§ Fragmento proporcionado:
Un
padre envía cartas a su hija que se encuentra estudiando y creciendo en
otra ciudad diferente a la suya. Esta sería una historia de lo más común, una
temática trivial y casi absurda para cualquier libro. Pero descorrer los
nombres de remitente y destinatario hace que esa perspectiva mude por completo.
El padre se llama Francis Scott Fitzgerald, ella, su hija, Scottie Fitzgerald,
y entre ambos, una sombra que permanece flotando constantemente. Un manto gris
que nos habla de una fuerte presencia a la que ambos se encontrarán
indefectiblemente unidos, Zelda Sayre, la mítica esposa del escritor y madre de
su única hija. Ella físicamente se encontraba ingresaba en un psiquiátrico,
mientras Scott Fitgerald estaba en Hollywood, buscando, con sus guiones, ir
minando las grandes deudas que soportaba en los años treinta; y su hija,
Scottie, estudiaba y hacía sus pinitos en el mundo de las letras.

§ Datos proporcionados:
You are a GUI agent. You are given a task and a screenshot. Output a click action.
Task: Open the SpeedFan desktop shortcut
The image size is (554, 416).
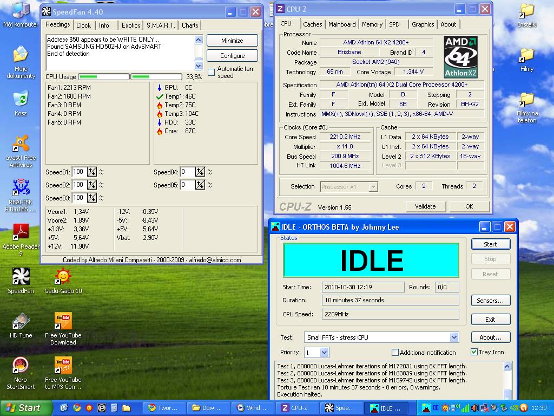(21, 277)
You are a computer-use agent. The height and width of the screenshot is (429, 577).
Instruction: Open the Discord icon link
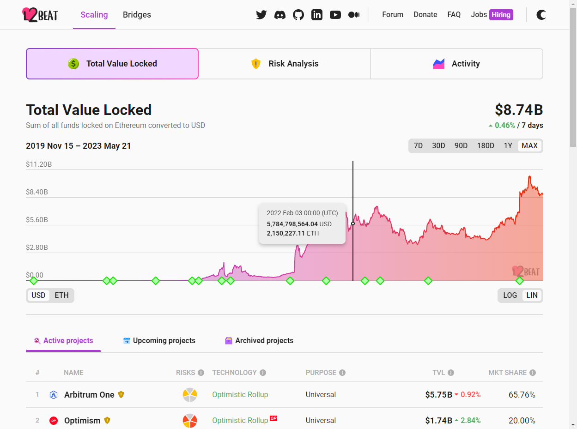[x=280, y=15]
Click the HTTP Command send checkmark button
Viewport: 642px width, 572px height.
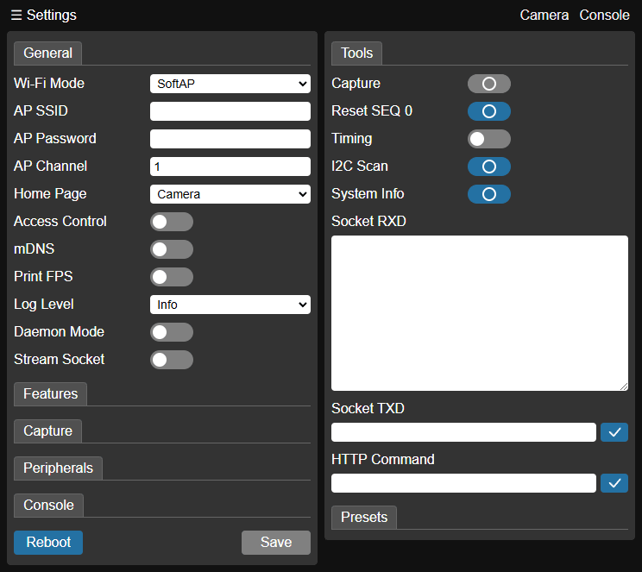point(614,483)
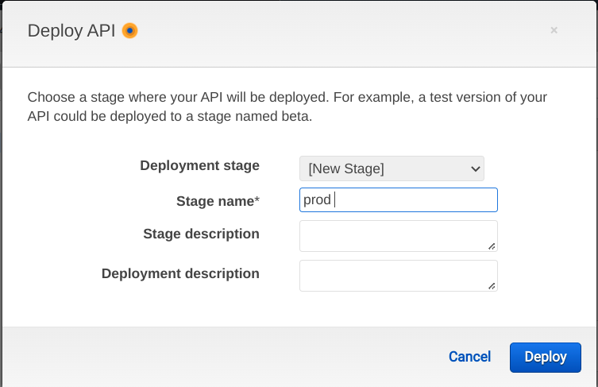Click the orange circle icon beside Deploy API
Image resolution: width=598 pixels, height=387 pixels.
point(130,32)
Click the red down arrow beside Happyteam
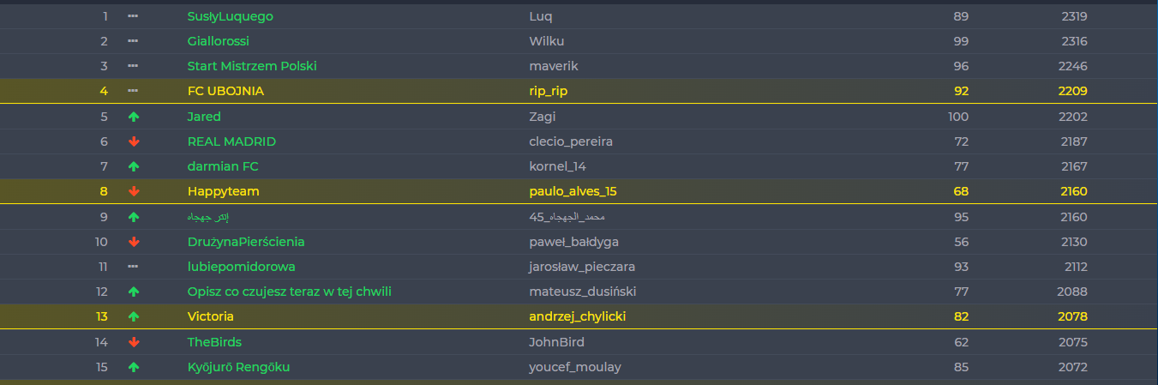 (x=133, y=191)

§ Ejercicio propuesto:
Prosigue el fragmento sobre las cartas de Francis Scott Fitzgerald a su hija Scottie a partir de su última oración.

§ Respuesta:
Con
este volumen, en forma de hatillo de cartas, se abre no solo la escritura de
uno de los grandes genios de la literatura del siglo XX, sino también el alma
de un hombre en ocasiones atormentado y en otras radiante por su talento. Este
itinerario por su personalidad nos presenta a un padre obsesionado por el
dinero, por los ingresos y los medidos envíos, hasta el último centavo, para
los gastos de su hija; pero también con una obsesión muy presente, como era el
estado de su esposa Zelda, ingresada en un sanatorio psiquiátrico, a lo que habría
que unirle la que comenzaba a ser la fragilidad de su narrativa muy alejada de
los espléndidos años veinte. Él mismo era consciente de ese declive narrativo y
postrado en Hollywood, con una salud que se comenzaba a derrumbar, aceptaba
trabajos escribiendo guiones que no estaban a su altura, pero que le reportaban
los ingresos necesarios para afrontar deudas y poder hacer que su familia
siguiese adelante.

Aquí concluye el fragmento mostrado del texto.